Malmslätts AIK
- Full name: Malmslätts Allmänna Idrottsklubb
- Ground: Hellgrenshagen, Malmslätt
- Chairman: Tommy Brage
- League: Division 4 Östergötland Västra
| Home colours |

= Malmslätts AIK =

Swedish football club

Malmslätts AIK is a Swedish football club located in Malmslätt, Linköping Municipality.

==Background==
Malmslätts AIK currently plays in Division 4 Östergötland Västra which is the sixth tier of Swedish football. They play their home matches at the Hellgrenshagen in Linköping.

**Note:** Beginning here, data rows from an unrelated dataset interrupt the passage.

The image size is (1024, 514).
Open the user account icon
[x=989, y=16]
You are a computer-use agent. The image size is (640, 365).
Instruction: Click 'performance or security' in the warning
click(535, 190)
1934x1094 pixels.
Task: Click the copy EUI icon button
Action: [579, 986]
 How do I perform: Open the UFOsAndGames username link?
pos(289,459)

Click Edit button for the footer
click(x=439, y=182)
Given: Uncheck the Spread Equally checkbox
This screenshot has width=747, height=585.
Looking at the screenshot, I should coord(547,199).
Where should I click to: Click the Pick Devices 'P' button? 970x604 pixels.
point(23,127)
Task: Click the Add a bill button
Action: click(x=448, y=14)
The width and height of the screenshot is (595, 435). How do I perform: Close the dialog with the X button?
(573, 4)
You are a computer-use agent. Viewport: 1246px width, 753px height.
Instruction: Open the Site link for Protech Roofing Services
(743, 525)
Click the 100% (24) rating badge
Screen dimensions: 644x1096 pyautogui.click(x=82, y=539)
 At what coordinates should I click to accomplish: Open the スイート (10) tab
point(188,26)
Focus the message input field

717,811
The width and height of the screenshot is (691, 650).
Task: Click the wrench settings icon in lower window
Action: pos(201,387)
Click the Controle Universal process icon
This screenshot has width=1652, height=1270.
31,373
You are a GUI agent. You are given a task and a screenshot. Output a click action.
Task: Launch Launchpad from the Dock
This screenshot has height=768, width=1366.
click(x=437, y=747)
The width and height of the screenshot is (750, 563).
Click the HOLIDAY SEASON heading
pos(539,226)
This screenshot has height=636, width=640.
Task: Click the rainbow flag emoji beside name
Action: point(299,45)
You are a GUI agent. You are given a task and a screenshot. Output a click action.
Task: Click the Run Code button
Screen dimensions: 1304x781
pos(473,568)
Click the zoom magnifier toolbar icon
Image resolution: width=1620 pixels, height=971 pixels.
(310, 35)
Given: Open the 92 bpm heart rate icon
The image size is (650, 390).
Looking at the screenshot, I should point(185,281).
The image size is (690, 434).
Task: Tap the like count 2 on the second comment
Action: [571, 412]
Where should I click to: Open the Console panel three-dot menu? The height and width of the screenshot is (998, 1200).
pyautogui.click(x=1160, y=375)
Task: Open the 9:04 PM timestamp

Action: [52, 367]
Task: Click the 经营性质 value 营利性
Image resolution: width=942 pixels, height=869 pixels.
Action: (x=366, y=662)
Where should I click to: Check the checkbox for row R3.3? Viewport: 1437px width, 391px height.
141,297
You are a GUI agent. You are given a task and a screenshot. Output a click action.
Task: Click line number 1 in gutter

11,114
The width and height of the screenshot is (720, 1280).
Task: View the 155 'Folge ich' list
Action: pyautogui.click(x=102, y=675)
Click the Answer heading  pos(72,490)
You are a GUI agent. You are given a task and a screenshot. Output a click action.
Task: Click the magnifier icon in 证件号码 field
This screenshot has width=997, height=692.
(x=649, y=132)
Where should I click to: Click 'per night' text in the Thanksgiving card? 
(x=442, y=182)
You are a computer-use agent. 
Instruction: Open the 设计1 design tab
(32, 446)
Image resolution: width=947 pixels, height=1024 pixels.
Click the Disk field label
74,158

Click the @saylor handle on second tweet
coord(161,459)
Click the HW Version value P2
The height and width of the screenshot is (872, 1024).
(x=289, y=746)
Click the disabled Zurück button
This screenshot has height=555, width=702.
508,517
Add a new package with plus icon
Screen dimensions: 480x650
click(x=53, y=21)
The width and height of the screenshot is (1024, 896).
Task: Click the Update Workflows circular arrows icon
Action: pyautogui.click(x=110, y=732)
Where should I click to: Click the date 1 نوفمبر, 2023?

Malmslätts AIK are affiliated to Östergötlands Fotbollförbund. Malmslätts AIK played in the 2006 Svenska Cupen but lost 6–0 away to Jönköpings Södra IF in the first round.

==Season to season==

| Season | Level | Division | Section | Position | Movements |
|---|---|---|---|---|---|
| 1993 | Tier 4 | Division 3 | Nordöstra Götaland | 10th | Relegated |
| 1994 | Tier 5 | Division 4 | Östergötland Västra | 2nd | Promotion Playoffs |
| 1995 | Tier 5 | Division 4 | Östergötland Västra | 3rd |  |
| 1996 | Tier 5 | Division 4 | Östergötland Västra | 5th |  |
| 1997 | Tier 5 | Division 4 | Östergötland Västra | 5th |  |
| 1998 | Tier 5 | Division 4 | Östergötland Västra | 1st | Promoted |
| 1999 | Tier 4 | Division 3 | Nordöstra Götaland | 1st | Promoted |
| 2000 | Tier 3 | Division 2 | Östra Götaland | 12th | Relegated |
| 2001 | Tier 4 | Division 3 | Nordöstra Götaland | 7th |  |
| 2002 | Tier 4 | Division 3 | Nordöstra Götaland | 9th | Relegation Playoffs |
| 2003 | Tier 4 | Division 3 | Nordöstra Götaland | 11th | Relegated |
| 2004 | Tier 5 | Division 4 | Östergötland Västra | 3rd |  |
| 2005 | Tier 5 | Division 4 | Östergötland Västra | 5th |  |
| 2006* | Tier 6 | Division 4 | Östergötland Västra | 2nd | Promotion Playoffs |
| 2007 | Tier 6 | Division 4 | Östergötland Västra | 7th |  |
| 2008 | Tier 6 | Division 4 | Östergötland Västra | 4th |  |
| 2009 | Tier 6 | Division 4 | Östergötland Västra | 4th |  |
| 2010 | Tier 6 | Division 4 | Östergötland Västra | 2nd | Promotion Playoffs |
| 2011 | Tier 6 | Division 4 | Östergötland Västra |  |  |

- League restructuring in 2006 resulted in a new division being created at Tier 3 and subsequent divisions dropping a level.